Cargill Implements a Blockchain System to Track Turkeys for Thanksgiving and Christmas
The largest private company in the United States, Cargill, will be implementing a new blockchain system that will allow customers to track which turkey they bought for Thanksgiving Day and Christmas holidays.
According to data provided by the National Turkey Federation, Americans will be consuming between 45 and 46 million turkeys during Thanksgiving. Nevertheless, just a few customers knew where their turkeys were farmed and how they were produced.
Cargill will change that for the upcoming break in the country. Users will be able to learn all about the farm where Turkeys come from after implementing a blockchain tracking system. Cargill is no only one of the most important companies in the US, it is also one of the nation’s largest suppliers of fresh turkeys.
With the Honeysuckle White Traceability Program, Cargill will be tracking each bird from the farm through processing to retailer. The program started on November 10 with 600,000 Honeysuckle White fresh large hens appearing in retailers such as Walmart, Kroger, Safeway and Amazon.
Cargill’s chief information officer for animal protein and salt, Debra Brauler, commented about this initiative:
“Each Honeysuckle White turkey will have an identification code, which can be entered into a website that will guide the consumer to the specific farm that raised that exact turkey. From a marketing perspective, it’s a way for consumers to feel connected to the American farmer – to those who are responsible for the food they are serving their families.”

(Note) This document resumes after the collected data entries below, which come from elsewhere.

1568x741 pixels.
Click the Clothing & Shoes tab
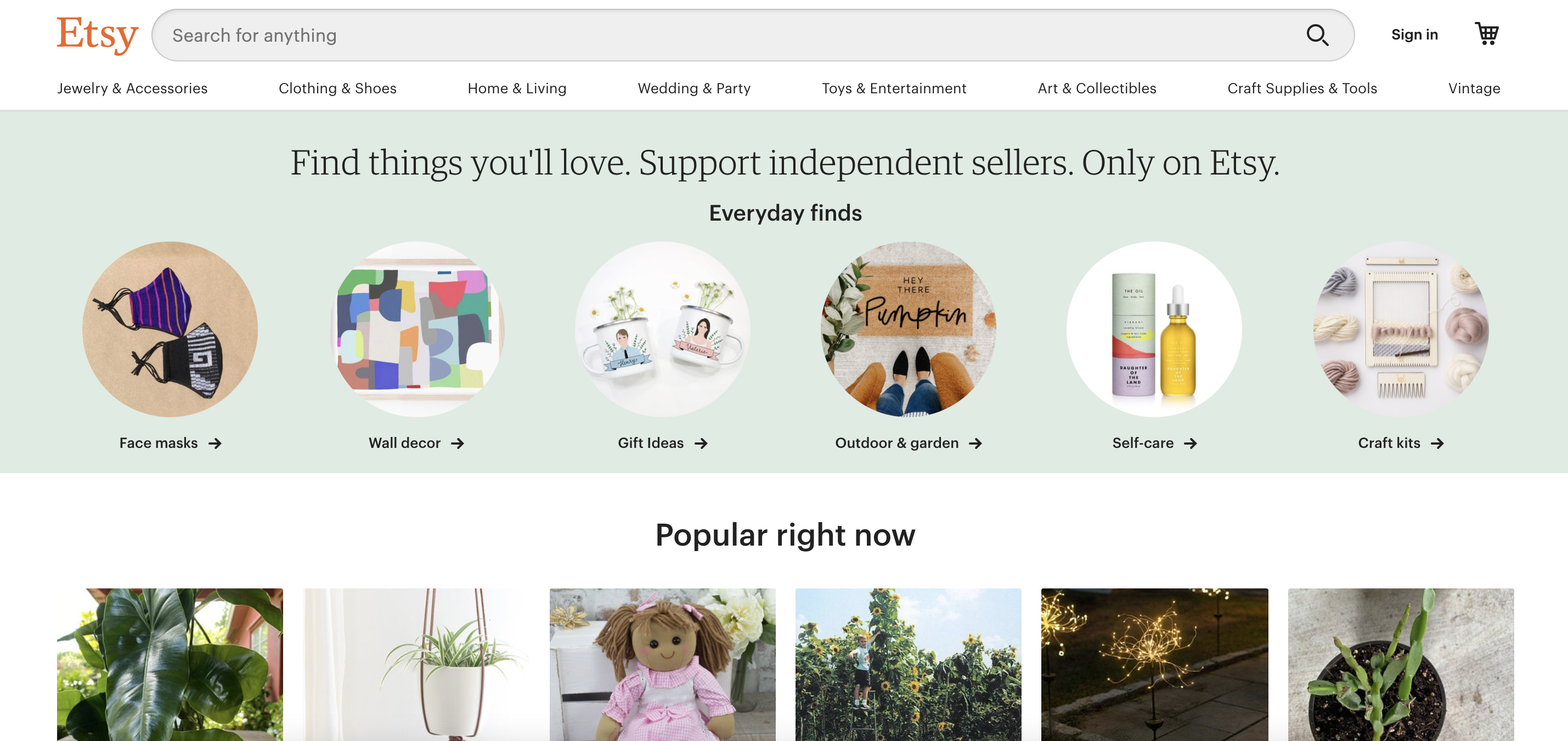coord(338,88)
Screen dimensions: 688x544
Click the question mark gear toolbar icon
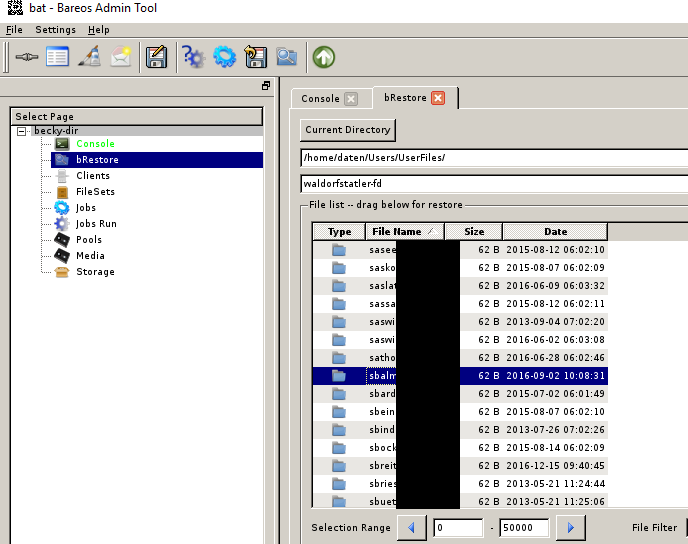point(192,57)
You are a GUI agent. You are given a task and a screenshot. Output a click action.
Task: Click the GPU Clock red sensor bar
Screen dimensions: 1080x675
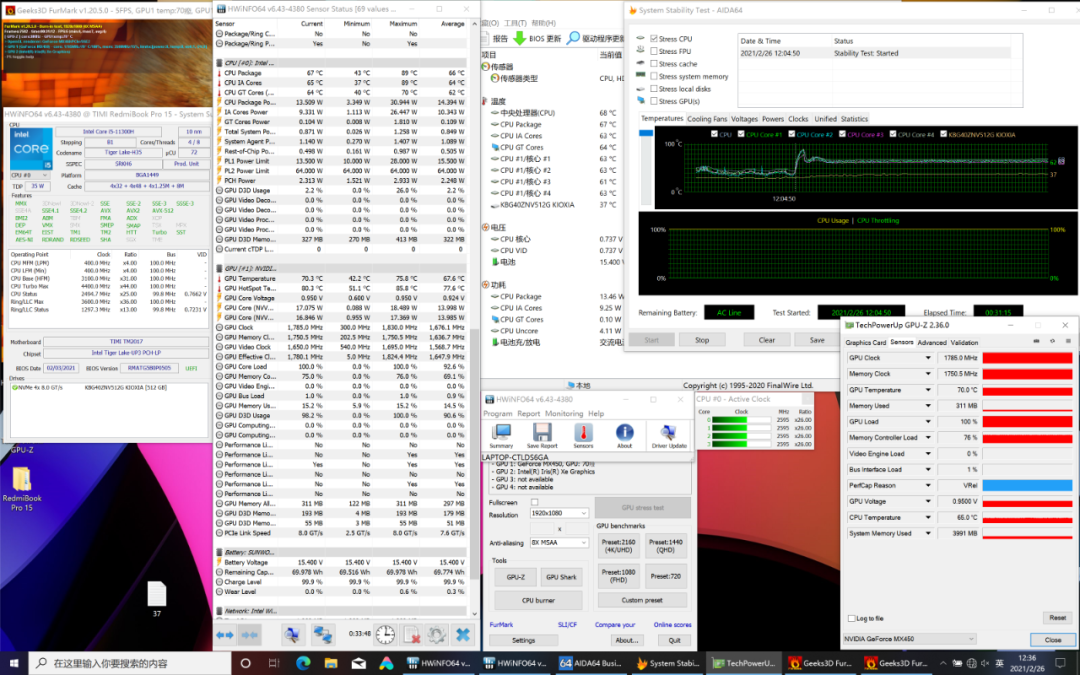[x=1027, y=358]
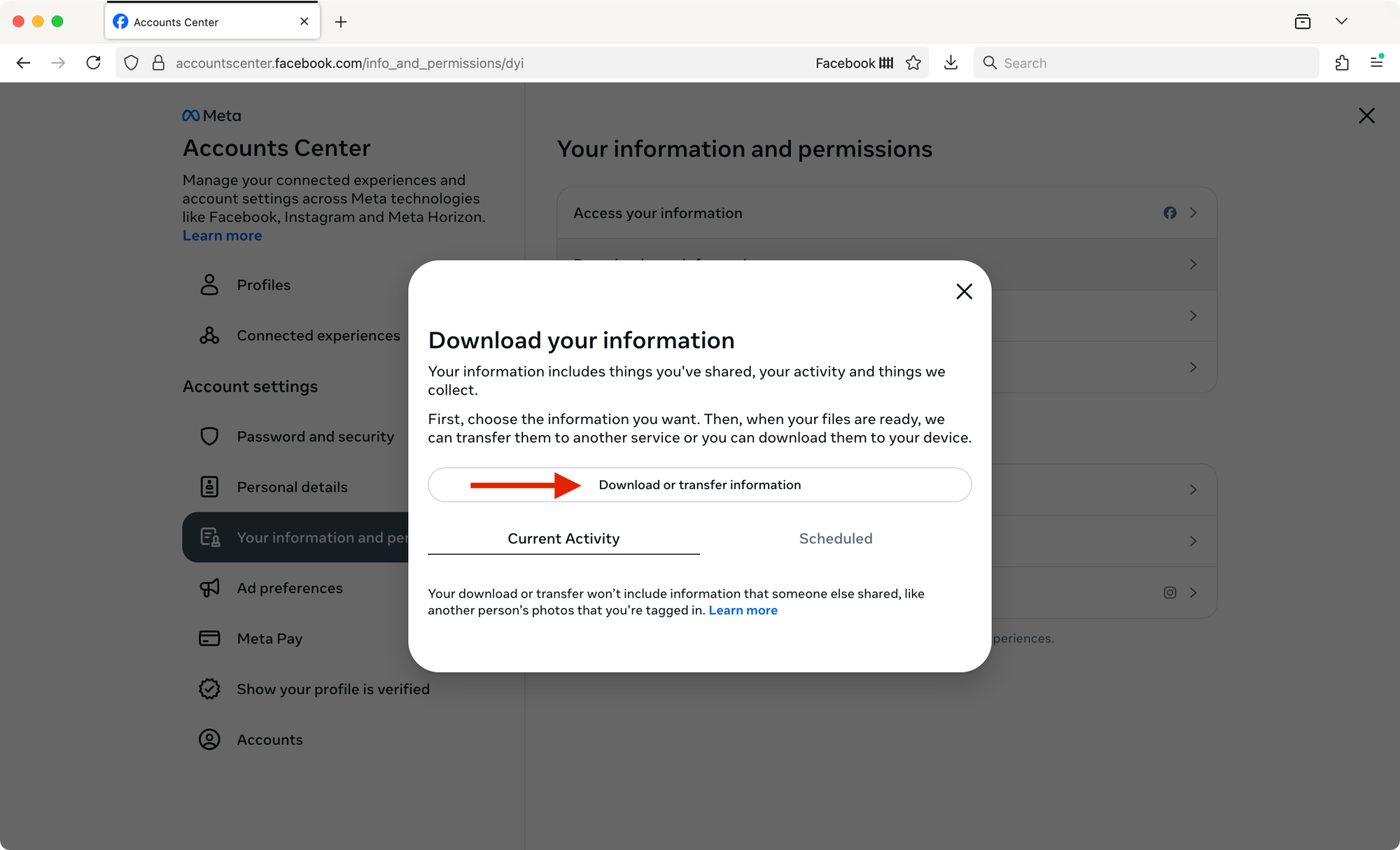Select the Current Activity tab
This screenshot has height=850, width=1400.
(x=564, y=538)
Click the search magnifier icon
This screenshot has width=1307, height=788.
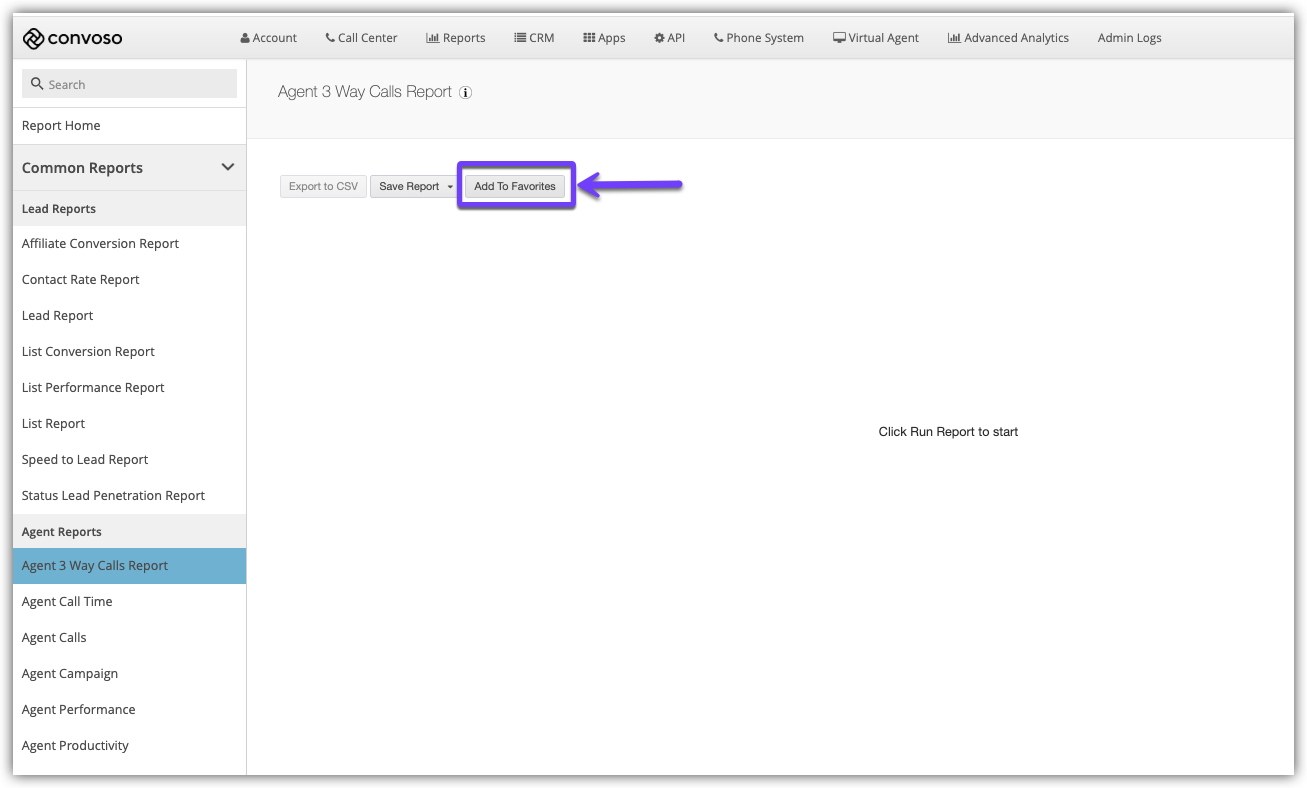(x=38, y=84)
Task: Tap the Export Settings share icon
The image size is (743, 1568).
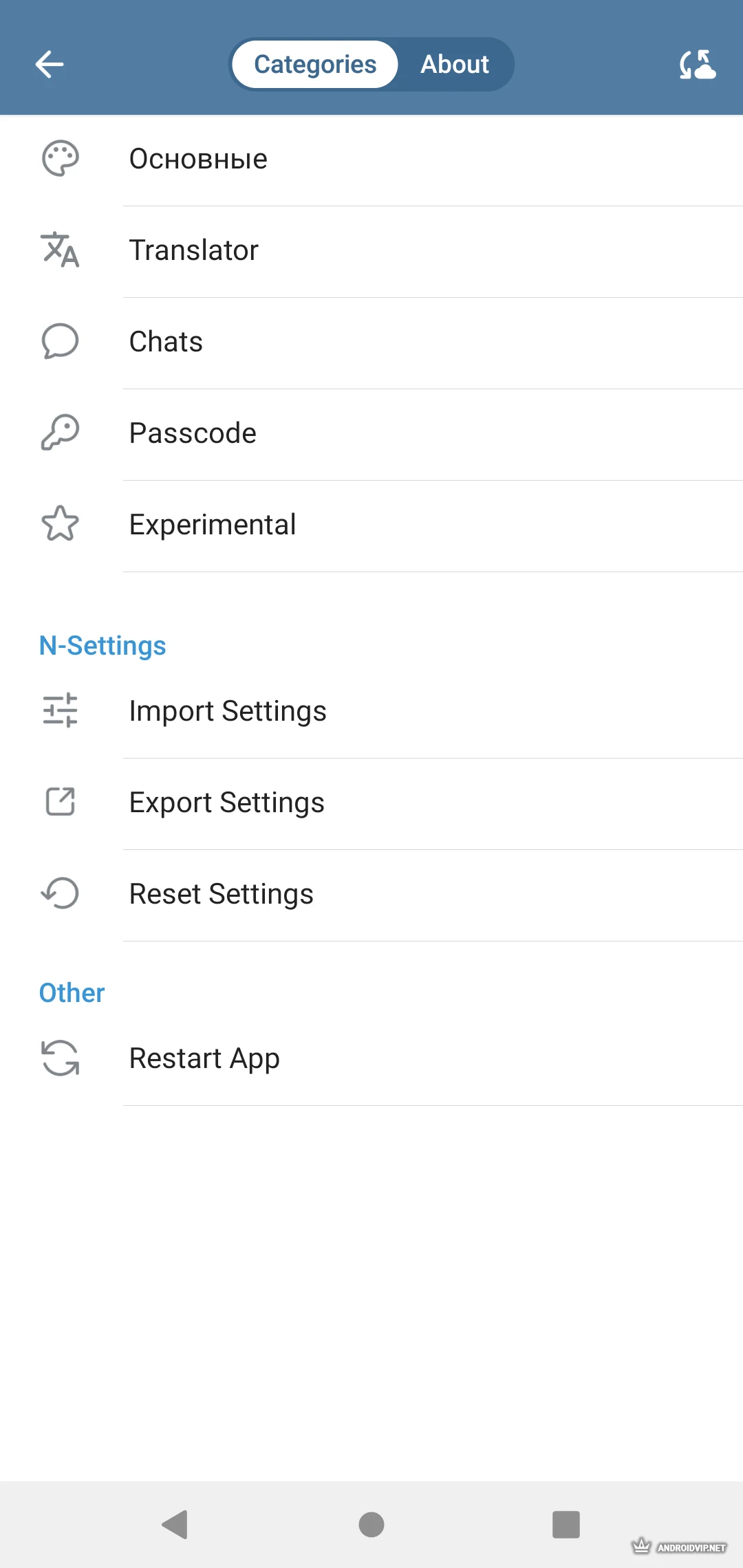Action: (61, 802)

About it, Cargill produced several TV spots that allow people to learn about this initiative.
According to Ethan Bearman, Fox Business Network commentator, Cargill’s traceability program will become a standard in the food industry in the future. He said that the average consumer in the future will have the expectation to know where the food and products they consume was produced.
One of the farmers participating in the Honeysuckle White traceability program, Sharon Albertson, said that consumers can see the work that the farmers do and how hard it is sometimes to help the birds grow and reach the homes of millions of Americans.
Moreover, Jonah Stillman, a renowned expert on Generation Z, said that companies that engage with clients and provide information about the products they sell will earn the loyalty of the consumers. Although Cargill’s plan will be implemented during the 2018 holidays, it might become a standard in the industry for the future.
Some time ago, JD.com, one of the largest e-commerce platforms in China, announced that it was working in a blockchain system that allows users to track meat products on their platform. That would help consumers be sure about the food they have on their tables and how it was produced.